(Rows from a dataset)
__________________________________________________

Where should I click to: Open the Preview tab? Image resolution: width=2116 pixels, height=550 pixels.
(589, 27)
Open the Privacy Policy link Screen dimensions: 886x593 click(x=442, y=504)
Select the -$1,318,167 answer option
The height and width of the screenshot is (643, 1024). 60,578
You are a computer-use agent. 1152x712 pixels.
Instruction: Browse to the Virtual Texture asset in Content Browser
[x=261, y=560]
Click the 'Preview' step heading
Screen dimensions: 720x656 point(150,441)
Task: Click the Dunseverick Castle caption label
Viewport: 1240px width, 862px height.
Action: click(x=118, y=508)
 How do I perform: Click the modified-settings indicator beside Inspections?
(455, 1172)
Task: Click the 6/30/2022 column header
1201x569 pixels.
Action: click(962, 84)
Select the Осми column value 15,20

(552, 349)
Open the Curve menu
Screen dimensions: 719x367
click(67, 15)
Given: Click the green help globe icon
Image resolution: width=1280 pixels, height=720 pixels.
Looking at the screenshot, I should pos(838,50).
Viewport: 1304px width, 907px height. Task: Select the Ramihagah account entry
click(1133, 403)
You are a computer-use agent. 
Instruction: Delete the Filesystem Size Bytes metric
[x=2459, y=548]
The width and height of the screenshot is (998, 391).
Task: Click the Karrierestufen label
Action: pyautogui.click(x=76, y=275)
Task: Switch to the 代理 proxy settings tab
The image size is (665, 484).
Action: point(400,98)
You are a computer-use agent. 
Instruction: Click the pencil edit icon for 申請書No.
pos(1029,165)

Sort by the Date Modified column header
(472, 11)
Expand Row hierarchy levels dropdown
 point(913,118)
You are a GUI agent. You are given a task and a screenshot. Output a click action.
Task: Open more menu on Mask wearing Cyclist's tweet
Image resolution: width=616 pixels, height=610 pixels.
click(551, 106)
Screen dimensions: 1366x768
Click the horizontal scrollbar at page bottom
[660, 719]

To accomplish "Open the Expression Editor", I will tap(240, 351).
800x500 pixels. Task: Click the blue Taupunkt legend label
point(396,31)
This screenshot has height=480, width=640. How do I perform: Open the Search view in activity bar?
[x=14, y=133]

__________________________________________________

Please rewrite the part of the data that opens with the line containing "Select the Осми column value 15,20" and closes with the line containing "Action: pyautogui.click(x=76, y=275)". Replace "green help globe icon" with "blue help globe icon" and leave everything else unchanged.

(WRITTEN SOLUTION)
Select the Осми column value 15,20

(552, 349)
Open the Curve menu
Screen dimensions: 719x367
click(67, 15)
Given: Click the blue help globe icon
Image resolution: width=1280 pixels, height=720 pixels.
Looking at the screenshot, I should pos(838,50).
Viewport: 1304px width, 907px height. Task: Select the Ramihagah account entry
click(1133, 403)
You are a computer-use agent. 
Instruction: Delete the Filesystem Size Bytes metric
[x=2459, y=548]
The width and height of the screenshot is (998, 391).
Task: Click the Karrierestufen label
Action: pyautogui.click(x=76, y=275)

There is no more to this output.